En effet, la culture de l’anacarde qui a connu un progrès spectaculaire dans le département de Dianra répondait dans la visée des producteurs, à plusieurs besoins. Aux besoins numéraires, s’ajoute la préoccupation de la variation climatique qui impacte négativement le niveau de production des producteurs. La structuration de l’espace agricole désormais dominée par les vergers d’anacarde, est aujourd’hui au centre de conflits interminables nés de la saturation foncière. L’extension des vergers d’anacarde a conduit à l’immobilisation des terres agricoles là où la demande est de plus en plus forte à cause de l’accroissement rapide de la population agricole. De ces constats, il apparait très difficile de trouver un modèle approprié de développement local durable des zones de savane ivoirienne fondé sur les cultures d’exportation qu’elles soient annuelles ou pérennes. Dès lors, convient-il de s’interroger sur les enjeux à long terme des choix privilégies des cultures dans l’élaboration des plans stratégiques de développement local.
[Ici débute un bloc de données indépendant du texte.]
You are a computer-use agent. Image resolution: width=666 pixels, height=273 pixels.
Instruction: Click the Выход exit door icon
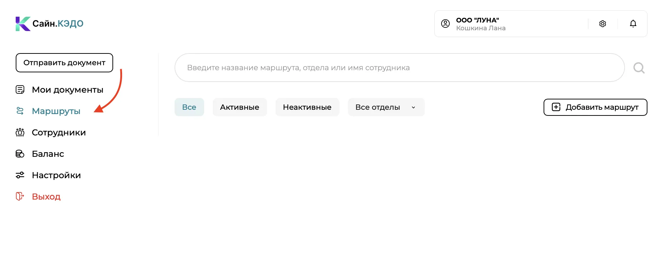[20, 196]
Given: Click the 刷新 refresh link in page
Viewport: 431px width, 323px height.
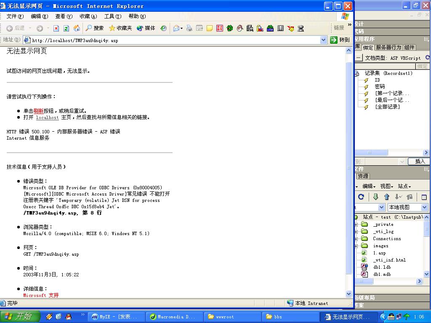Looking at the screenshot, I should pos(39,111).
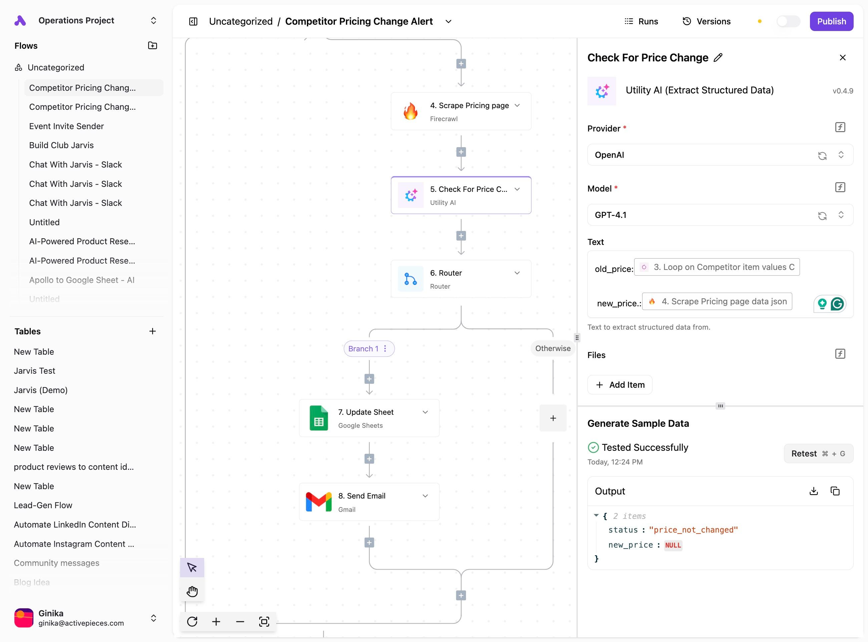Click the Publish button
Viewport: 868px width, 642px height.
point(831,21)
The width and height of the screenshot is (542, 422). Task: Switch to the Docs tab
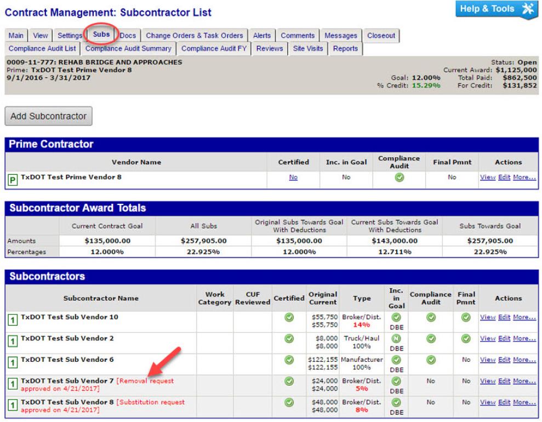click(x=128, y=36)
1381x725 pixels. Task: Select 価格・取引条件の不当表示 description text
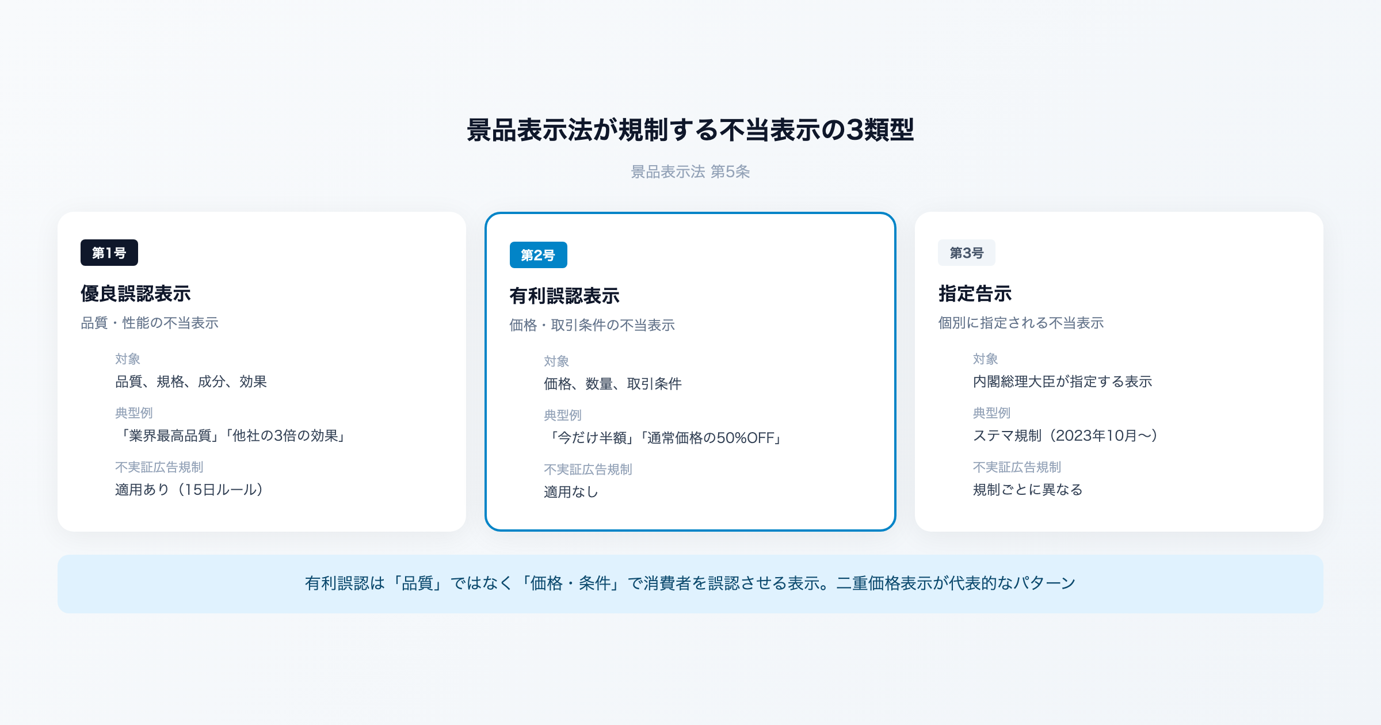(x=593, y=325)
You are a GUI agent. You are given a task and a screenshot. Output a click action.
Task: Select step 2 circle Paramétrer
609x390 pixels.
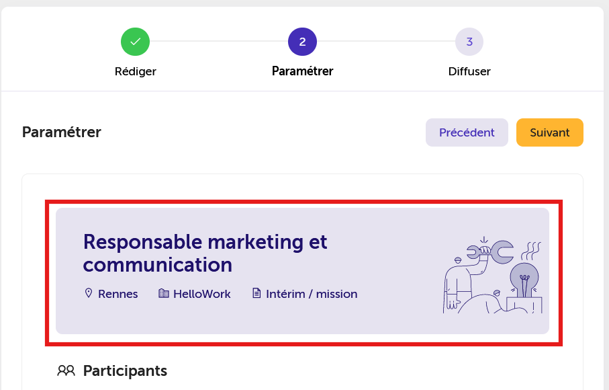[x=302, y=42]
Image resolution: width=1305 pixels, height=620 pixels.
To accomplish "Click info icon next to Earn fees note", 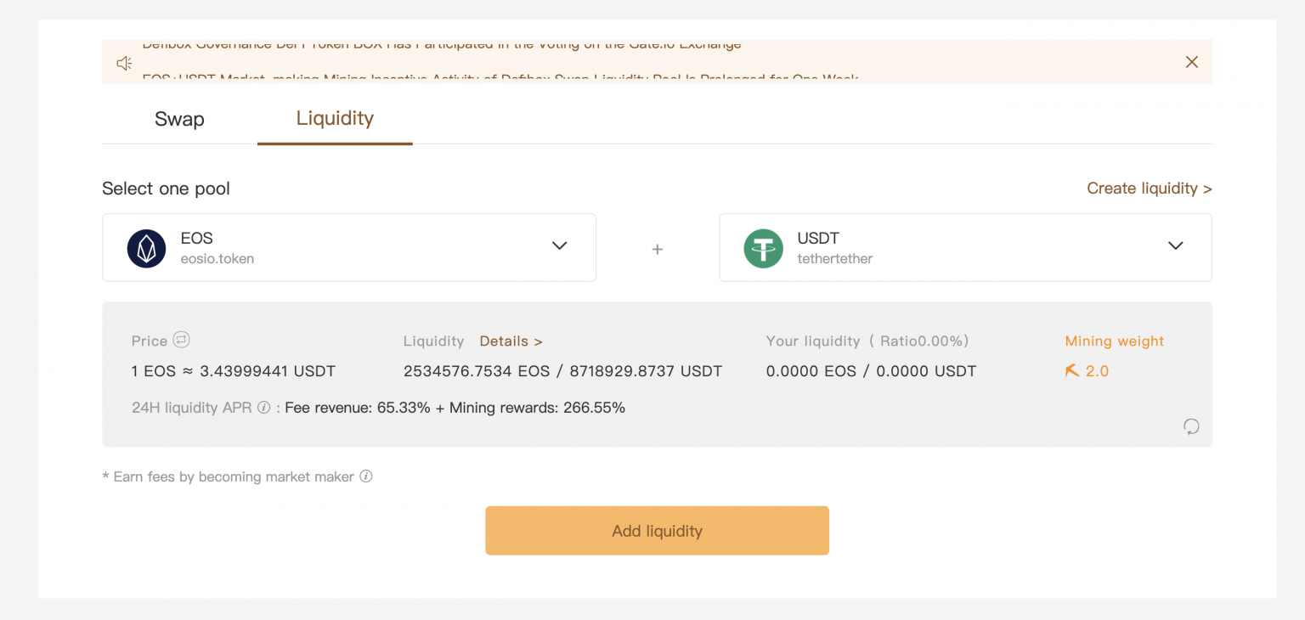I will coord(366,476).
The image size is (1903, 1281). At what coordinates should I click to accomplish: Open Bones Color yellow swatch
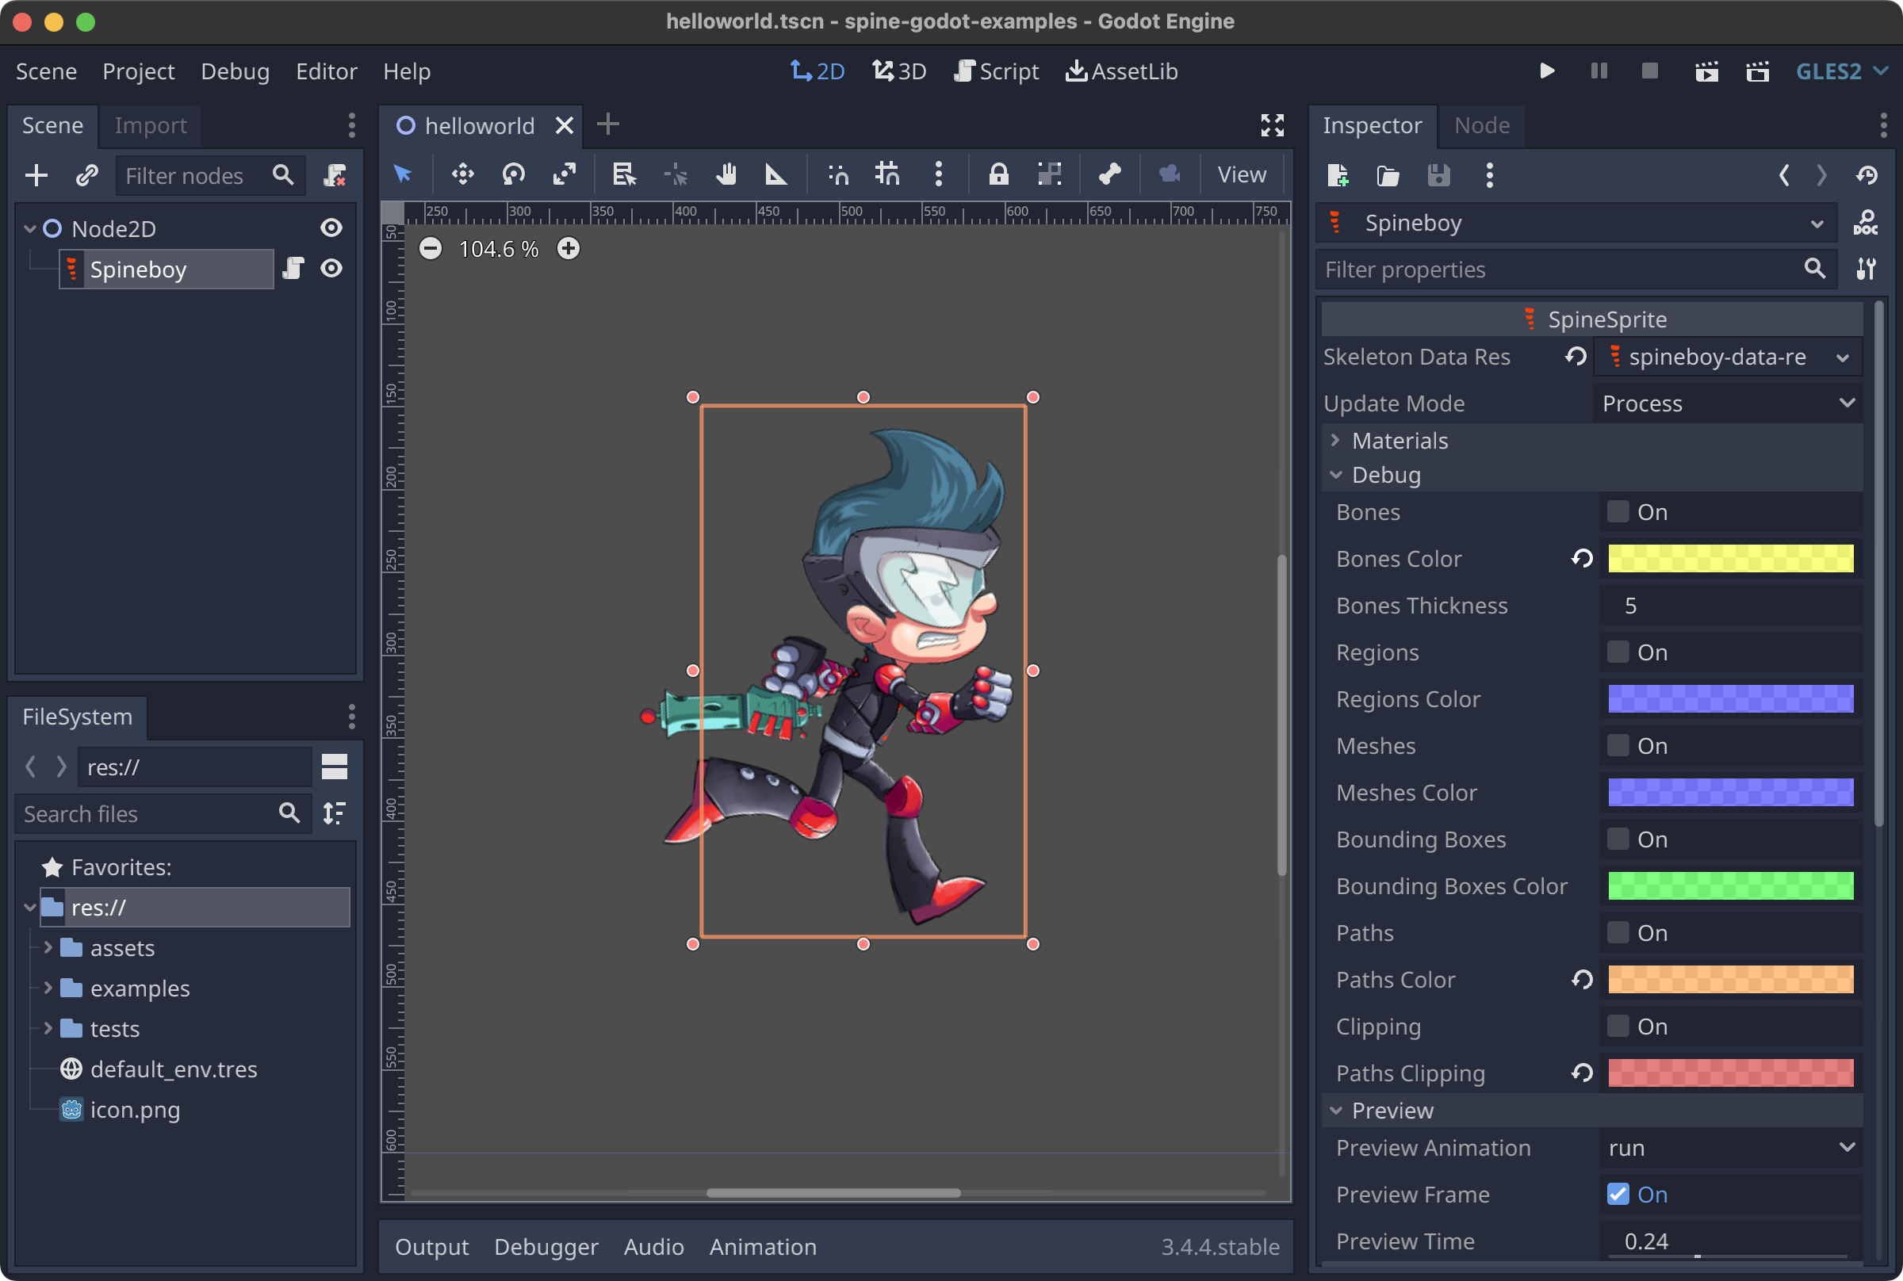[1730, 559]
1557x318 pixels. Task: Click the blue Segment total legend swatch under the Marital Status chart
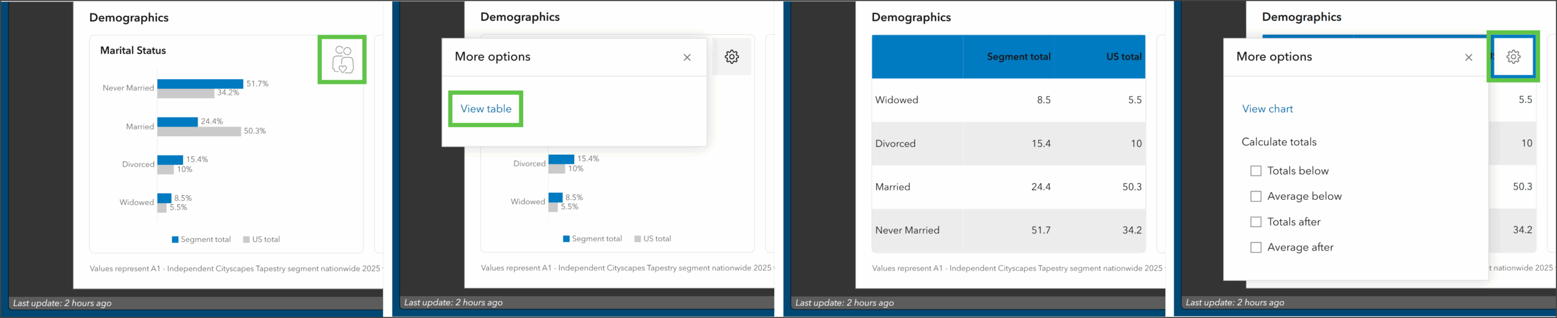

A l’évidence, la préoccupation centrale est de savoir dans quelle mesure l’agriculture peut-elle servir de repère dans la stratégie de développement local du département de Dianra et par-delà, les autres localités des régions de savane en Côte d’Ivoire ?
La réponse à cette question se fonde sur l’analyse de données fournies par une recherche documentaire et une enquête de terrain. La recherche documentaire se résume en la consultation de documents généraux et spécialisés. A ces documents s’ajoutent des rapports de plan de campagne, fournit par les sociétés cotonnières (Ivoire Coton), une monographie consultée à la sous-préfecture de Dianra sans compter les données statistiques collectées auprès de la direction départementale du ministère de l’agriculture de Dianra et celui des Ressources animales et halieutiques. L’enquête de terrain s’est déroulée dans 8 localités choisies au sein des deux sous-préfectures qui composent le département. Au total, cette enquête a concerné 205 cotonculteurs pour un taux de couverture et de représentativité respectivement porté à 33,33 et 15%.
Les résultats de l’étude stipulent que la cotonculture est le fondement de l’immigration agricole du département de Dianra. A ce titre, l’immigration cotonnière du département de Dianra s’est soldée par un taux important du nombre des immigrants dans la population agricole de Dianra marquée par une inégale répartition de la population entre immigrants (70 %) et autochtones (30 %). Par ailleurs, la culture cotonnière qui fondait la principale raison de l’immigration dans l’espace agricole de Dianra s’est vue reléguée au second rang en terme de choix des principales cultures adoptées par les agriculteurs de la localité de Dianra. Dans un passé récent (1980-2000), la cotonculture constituait la pierre angulaire du développement local à Dianra. Elle est à l’origine des innovations techniques agricoles (culture attelée, usage d’intrants) et surtout de la sécurité alimentaire par l’accroissement des rendements en matière de production vivrière.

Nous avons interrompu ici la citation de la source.